→ **Dataset entries**
•••••
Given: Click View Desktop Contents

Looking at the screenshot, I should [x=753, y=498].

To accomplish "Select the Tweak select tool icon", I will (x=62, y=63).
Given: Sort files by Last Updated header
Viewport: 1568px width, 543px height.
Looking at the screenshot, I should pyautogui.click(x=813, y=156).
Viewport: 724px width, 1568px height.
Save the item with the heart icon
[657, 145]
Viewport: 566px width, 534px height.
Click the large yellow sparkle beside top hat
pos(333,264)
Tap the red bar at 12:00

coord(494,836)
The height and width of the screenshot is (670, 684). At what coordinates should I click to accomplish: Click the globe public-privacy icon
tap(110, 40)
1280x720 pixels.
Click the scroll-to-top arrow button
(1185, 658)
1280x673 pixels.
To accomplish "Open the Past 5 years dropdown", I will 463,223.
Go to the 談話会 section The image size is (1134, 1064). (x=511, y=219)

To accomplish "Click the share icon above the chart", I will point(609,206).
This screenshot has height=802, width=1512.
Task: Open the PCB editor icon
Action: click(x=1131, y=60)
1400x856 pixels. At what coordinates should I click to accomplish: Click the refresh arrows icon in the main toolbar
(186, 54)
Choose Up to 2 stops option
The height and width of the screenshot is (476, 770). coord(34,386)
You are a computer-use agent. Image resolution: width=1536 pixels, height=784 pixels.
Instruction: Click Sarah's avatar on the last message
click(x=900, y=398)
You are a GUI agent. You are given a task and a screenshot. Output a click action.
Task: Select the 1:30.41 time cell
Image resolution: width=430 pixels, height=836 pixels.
•••••
Set down exactly, and only, the lines of the data above from the line containing "Choose Up to 2 stops option" through the last one.

→ **Reply**
Choose Up to 2 stops option
The height and width of the screenshot is (476, 770). coord(34,386)
You are a computer-use agent. Image resolution: width=1536 pixels, height=784 pixels.
Instruction: Click Sarah's avatar on the last message
click(x=900, y=398)
You are a GUI agent. You are given a task and a screenshot. Output a click action.
Task: Select the 1:30.41 time cell
Image resolution: width=430 pixels, height=836 pixels.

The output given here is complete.